Concerning the birth date and birthplace of Dowlatshahi there are some conflicting reports which were stated by herself. Abbas Milani states that she gave two different birth years, 1917 and 1919. The same is also reported by Abbas Milani in regard to her birth city, which was given as both Tehran and Isfahan.

Mehrangiz was one of the first Iranian girls who attended a co-education kindergarten. Then she graduated from the Zoroastrian School in Tehran. She held a bachelor's degree from Berlin University. She received a PhD in social and political sciences from Heidelberg University.

==Career==
Dowlatshahi worked at the social services organization and at the organization for support of prisoners. She established Jama’at-i Rah-i Naw (Persian: The New Path Society) in 1954, which later became part of the International Women's Syndicate. The society offered training to women and advocated equal rights for them. She also launched adult literacy programs in southern Tehran. In 1951, she and activist Safeyeh Firouz met Mohammad Reza Pahlavi to discuss the electoral rights of women in Iran. She was the director of the advisory committee on international affairs of the Women's Organization of Iran (WOI). In 1973, she was appointed president of the International Council of Women and her term ended in 1976.

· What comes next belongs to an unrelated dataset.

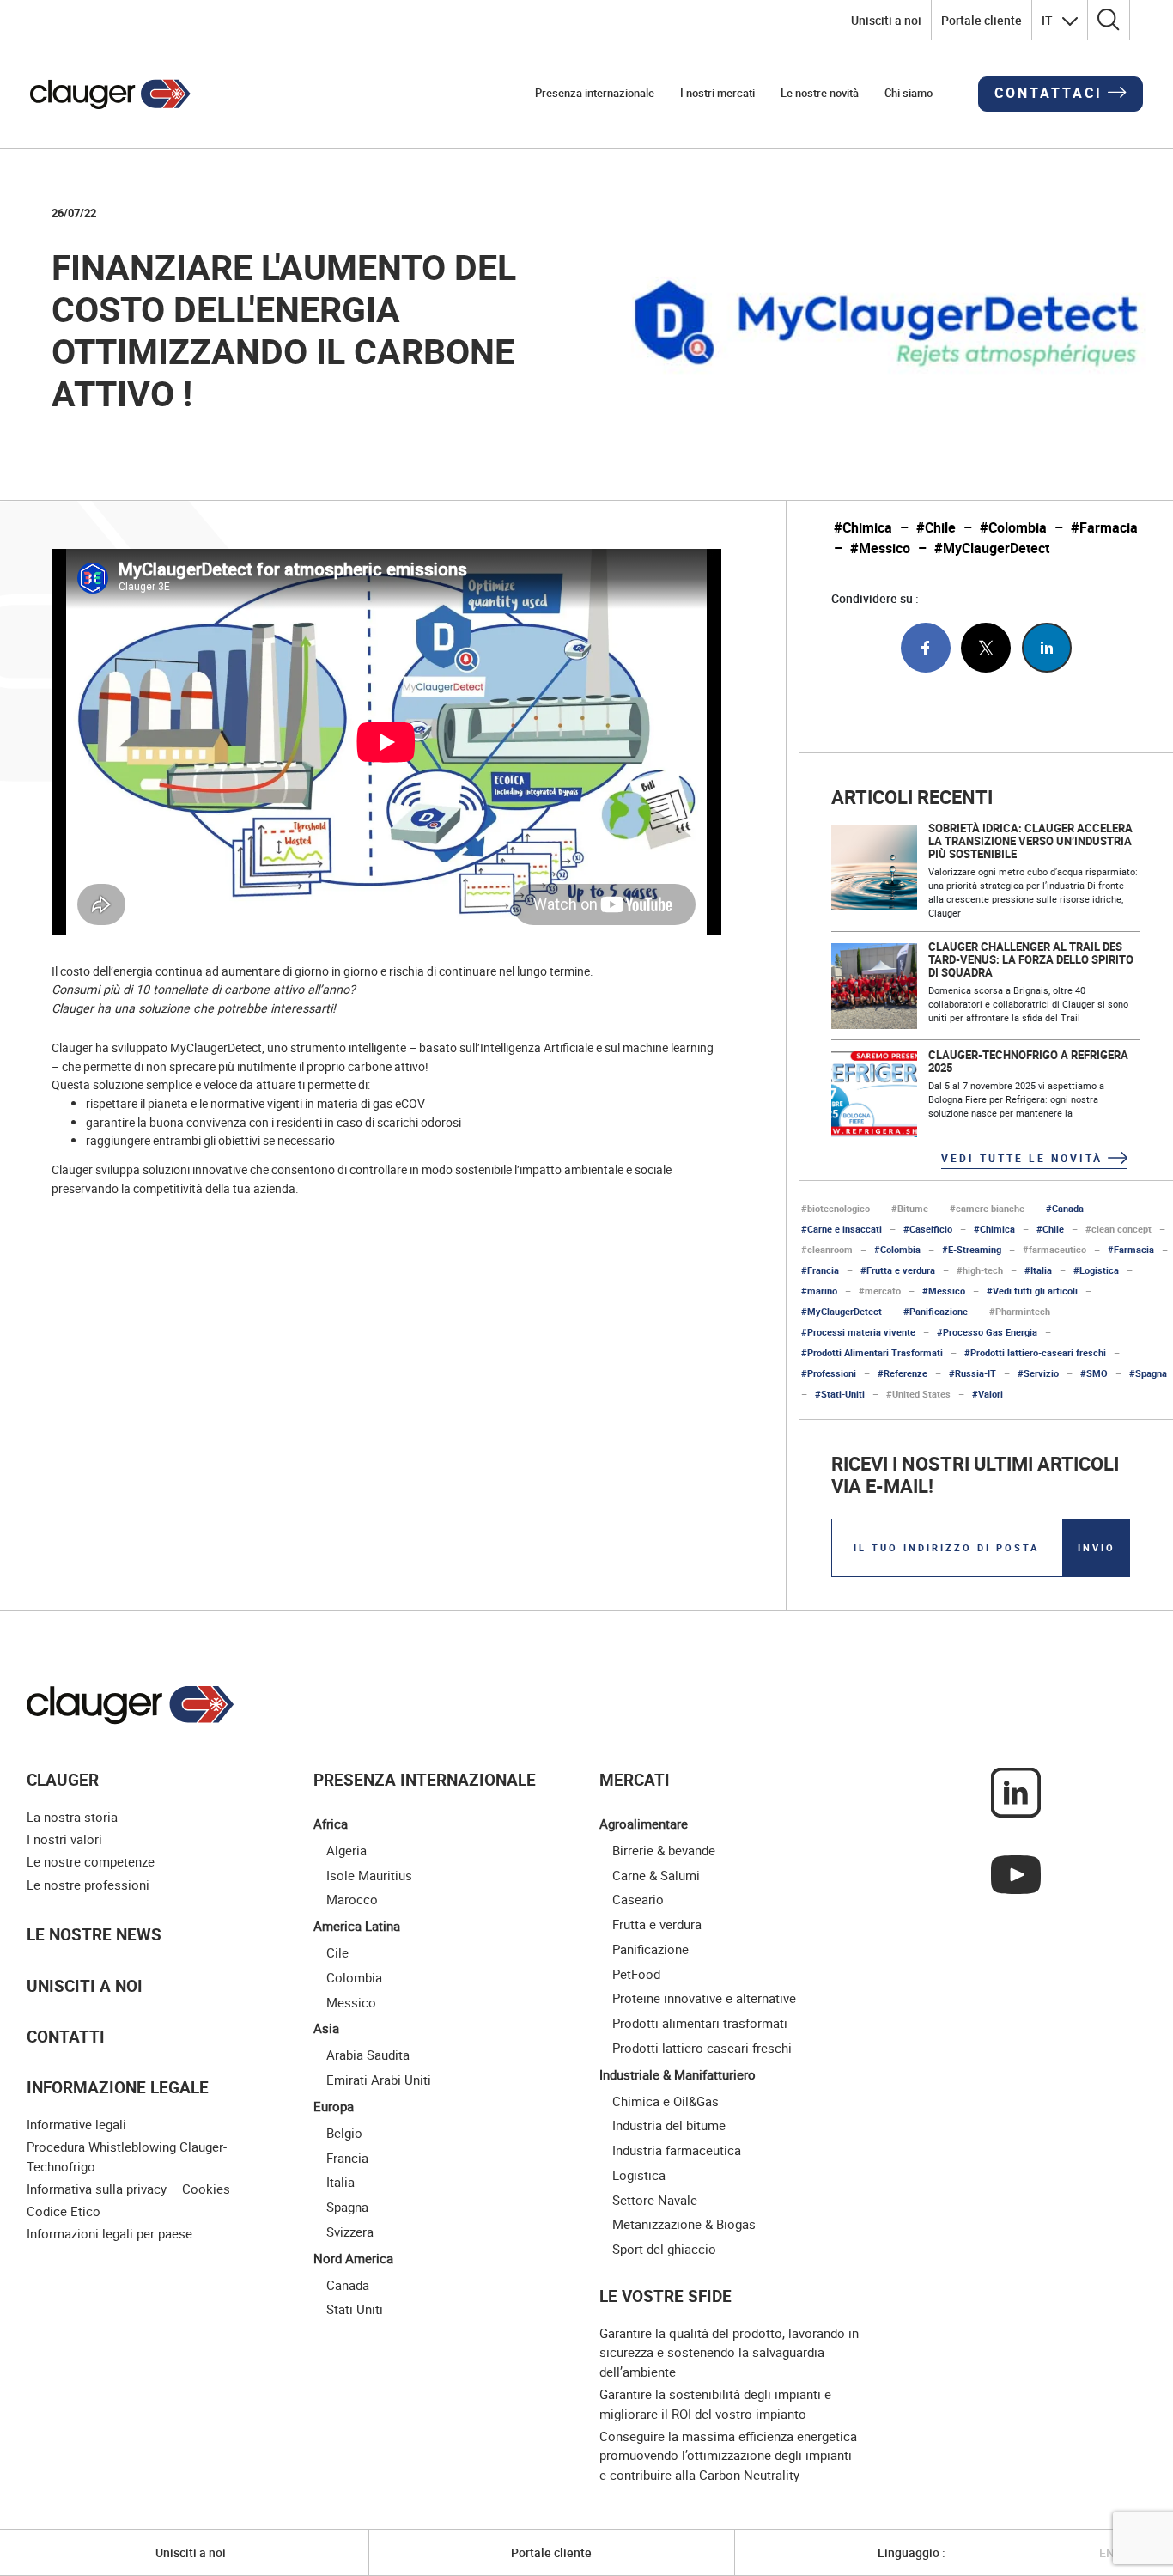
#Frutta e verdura (897, 1270)
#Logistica (1096, 1270)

Dowlatshahi was elected to the Majles in 1963, being one of six female deputies. She served there until 1975. She represented Kermanshah at the Majlis for three terms. She significantly contributed to the passing of the family protection law in 1967 and to its expansion in 1974. She also served as the first minister of women affairs. She became the first woman ambassador of Imperial Iran to Denmark when she was appointed to the post in 1975.

==Later years and death==
Dowlatshahi was serving as the Iranian ambassador in Denmark when the 1979 revolution occurred. Soon after this incident she left the country and settled in Paris. She had a house in Great Falls, Fairfax County, Virginia, USA, which was sold in 2016. She published a book entitled Society, Government, and Iran’s Women’s Movement in 2002. She died in Paris in October 2008.

==Awards and honors==
- Grand Cross of the Order of the Dannebrog (Denmark; 14 February 1979)

In 1997, Dowlatshahi was named as the woman of the year by the Iranian Women's Studies Foundation in the United States.